### [Task prompt]
Within the data that follows, how many lines contain the word "computer"? Reply with only the number.

===== Material shown

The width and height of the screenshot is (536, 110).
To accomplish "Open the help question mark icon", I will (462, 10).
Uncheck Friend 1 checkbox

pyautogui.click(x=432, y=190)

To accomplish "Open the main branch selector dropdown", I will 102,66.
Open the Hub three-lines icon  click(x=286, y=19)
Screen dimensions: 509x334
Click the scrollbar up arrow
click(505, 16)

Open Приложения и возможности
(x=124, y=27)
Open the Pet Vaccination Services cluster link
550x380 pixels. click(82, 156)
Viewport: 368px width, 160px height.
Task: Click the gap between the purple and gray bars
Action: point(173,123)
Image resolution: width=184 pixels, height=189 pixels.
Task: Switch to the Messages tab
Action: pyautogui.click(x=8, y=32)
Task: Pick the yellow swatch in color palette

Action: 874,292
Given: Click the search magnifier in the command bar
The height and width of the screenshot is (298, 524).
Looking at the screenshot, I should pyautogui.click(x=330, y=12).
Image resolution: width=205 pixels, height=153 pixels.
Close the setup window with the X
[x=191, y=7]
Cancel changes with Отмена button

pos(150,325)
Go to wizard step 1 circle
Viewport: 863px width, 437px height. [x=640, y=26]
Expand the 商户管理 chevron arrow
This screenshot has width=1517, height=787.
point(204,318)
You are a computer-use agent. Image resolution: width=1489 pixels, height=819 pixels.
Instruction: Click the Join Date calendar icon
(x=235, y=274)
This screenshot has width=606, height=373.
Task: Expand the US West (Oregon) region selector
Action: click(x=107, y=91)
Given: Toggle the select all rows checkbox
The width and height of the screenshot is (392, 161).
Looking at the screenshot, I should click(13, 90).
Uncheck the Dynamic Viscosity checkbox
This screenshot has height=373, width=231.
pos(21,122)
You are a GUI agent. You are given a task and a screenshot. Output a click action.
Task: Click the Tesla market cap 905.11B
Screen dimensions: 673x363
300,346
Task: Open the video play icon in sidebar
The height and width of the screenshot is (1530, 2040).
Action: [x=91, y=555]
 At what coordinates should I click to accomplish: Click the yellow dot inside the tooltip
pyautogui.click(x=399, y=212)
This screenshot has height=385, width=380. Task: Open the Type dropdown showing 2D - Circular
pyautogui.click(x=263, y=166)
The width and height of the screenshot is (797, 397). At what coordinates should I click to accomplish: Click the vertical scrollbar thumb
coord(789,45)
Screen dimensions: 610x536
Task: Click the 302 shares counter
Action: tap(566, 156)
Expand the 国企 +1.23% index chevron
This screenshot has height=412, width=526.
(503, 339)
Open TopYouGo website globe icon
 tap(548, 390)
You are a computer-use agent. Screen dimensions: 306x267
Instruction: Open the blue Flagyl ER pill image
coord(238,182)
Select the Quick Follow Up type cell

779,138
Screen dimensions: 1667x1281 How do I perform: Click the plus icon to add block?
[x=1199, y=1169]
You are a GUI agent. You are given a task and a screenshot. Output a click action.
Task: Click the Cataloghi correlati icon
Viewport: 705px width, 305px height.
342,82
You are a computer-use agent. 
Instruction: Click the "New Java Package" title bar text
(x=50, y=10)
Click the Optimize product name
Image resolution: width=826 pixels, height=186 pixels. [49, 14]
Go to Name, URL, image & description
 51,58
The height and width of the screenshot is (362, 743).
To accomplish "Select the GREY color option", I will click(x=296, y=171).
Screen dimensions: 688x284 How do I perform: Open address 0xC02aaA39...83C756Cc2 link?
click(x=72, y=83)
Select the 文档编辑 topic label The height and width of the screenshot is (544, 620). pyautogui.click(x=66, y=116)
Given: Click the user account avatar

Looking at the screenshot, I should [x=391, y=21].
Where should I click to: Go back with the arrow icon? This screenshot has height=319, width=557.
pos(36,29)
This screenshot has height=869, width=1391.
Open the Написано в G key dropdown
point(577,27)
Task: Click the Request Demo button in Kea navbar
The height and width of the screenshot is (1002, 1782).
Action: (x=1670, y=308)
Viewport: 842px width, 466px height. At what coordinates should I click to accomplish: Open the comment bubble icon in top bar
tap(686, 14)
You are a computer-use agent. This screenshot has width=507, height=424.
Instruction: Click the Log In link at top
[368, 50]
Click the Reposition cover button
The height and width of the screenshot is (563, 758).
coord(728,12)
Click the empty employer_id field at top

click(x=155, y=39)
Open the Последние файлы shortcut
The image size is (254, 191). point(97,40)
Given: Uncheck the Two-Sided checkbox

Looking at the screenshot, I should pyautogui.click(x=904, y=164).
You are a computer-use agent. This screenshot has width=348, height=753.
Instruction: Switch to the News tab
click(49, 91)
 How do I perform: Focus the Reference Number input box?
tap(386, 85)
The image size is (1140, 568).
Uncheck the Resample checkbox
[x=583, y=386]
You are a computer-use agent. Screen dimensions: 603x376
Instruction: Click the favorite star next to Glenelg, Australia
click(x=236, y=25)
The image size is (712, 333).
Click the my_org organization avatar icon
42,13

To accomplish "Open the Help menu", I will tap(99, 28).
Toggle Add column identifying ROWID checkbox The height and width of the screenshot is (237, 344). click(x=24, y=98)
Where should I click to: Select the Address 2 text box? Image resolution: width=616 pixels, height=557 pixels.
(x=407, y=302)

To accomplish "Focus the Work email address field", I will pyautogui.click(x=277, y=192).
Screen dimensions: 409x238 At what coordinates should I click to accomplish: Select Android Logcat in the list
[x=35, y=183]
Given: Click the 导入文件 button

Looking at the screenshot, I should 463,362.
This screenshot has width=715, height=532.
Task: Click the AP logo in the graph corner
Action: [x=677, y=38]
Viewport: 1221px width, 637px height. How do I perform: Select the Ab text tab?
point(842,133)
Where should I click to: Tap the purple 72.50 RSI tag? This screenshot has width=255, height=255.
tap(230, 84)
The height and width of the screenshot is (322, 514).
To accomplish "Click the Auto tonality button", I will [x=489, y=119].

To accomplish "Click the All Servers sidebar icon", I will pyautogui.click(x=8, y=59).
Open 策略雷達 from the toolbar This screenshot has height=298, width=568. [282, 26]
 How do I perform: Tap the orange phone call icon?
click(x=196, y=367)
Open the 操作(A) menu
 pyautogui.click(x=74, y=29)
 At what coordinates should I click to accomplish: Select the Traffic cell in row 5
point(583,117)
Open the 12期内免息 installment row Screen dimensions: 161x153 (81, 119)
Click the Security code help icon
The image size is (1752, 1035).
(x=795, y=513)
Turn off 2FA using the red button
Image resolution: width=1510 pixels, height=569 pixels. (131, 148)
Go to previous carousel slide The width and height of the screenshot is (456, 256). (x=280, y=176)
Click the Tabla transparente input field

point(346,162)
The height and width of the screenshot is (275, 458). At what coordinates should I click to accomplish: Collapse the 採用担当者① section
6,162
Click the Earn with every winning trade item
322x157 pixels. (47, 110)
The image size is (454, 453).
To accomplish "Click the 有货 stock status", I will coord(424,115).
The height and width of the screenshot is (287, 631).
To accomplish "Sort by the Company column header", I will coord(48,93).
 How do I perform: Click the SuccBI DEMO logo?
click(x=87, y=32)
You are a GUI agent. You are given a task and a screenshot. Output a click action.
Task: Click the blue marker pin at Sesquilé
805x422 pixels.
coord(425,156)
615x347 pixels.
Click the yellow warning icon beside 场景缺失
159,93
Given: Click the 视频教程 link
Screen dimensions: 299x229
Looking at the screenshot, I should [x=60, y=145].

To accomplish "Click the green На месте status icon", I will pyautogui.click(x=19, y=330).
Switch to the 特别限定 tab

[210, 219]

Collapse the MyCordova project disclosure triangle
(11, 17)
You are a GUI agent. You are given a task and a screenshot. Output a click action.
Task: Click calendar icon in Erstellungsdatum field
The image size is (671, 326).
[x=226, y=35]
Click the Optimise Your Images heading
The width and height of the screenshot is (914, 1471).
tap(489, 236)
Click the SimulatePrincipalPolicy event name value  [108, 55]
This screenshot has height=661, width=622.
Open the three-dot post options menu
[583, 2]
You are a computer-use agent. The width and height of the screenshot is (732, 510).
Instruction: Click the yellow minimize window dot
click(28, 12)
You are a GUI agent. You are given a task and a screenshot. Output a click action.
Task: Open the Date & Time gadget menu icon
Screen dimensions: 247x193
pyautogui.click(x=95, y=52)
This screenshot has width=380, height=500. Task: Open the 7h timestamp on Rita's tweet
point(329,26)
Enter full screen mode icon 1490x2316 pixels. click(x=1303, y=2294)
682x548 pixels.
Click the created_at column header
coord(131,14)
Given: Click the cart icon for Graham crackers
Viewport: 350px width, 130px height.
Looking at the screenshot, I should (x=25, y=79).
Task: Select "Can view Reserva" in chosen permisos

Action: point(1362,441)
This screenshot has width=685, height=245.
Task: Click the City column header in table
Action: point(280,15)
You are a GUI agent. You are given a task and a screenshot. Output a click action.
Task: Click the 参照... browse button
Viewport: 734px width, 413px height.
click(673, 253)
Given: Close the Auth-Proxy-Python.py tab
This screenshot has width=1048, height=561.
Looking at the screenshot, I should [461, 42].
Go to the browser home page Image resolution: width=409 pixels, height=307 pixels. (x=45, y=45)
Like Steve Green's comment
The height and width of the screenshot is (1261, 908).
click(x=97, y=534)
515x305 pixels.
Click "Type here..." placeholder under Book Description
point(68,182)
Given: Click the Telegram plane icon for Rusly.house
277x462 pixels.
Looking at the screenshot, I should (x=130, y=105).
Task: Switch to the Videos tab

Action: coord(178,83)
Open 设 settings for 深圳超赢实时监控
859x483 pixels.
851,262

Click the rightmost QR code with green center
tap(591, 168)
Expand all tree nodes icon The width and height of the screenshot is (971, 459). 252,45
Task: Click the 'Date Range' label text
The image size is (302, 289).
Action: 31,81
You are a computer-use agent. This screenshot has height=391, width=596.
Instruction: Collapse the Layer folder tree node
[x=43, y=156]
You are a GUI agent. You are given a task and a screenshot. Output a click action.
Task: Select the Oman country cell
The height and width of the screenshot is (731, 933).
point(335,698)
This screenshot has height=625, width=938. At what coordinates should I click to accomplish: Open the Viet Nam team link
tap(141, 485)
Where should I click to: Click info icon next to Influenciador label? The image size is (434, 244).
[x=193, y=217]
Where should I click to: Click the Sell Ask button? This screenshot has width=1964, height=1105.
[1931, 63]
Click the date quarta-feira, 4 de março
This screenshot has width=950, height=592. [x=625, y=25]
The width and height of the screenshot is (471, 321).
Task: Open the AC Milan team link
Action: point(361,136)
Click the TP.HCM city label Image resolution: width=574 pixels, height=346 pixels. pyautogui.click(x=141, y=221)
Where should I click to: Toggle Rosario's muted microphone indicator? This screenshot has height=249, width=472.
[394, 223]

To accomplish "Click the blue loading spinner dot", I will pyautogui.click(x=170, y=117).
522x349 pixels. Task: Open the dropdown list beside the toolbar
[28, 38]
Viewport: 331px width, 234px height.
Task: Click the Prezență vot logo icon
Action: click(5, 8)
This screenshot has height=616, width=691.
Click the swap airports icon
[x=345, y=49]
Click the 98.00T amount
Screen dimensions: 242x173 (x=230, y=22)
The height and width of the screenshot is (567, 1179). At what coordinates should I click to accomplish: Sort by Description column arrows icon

==========

### [The answer]
8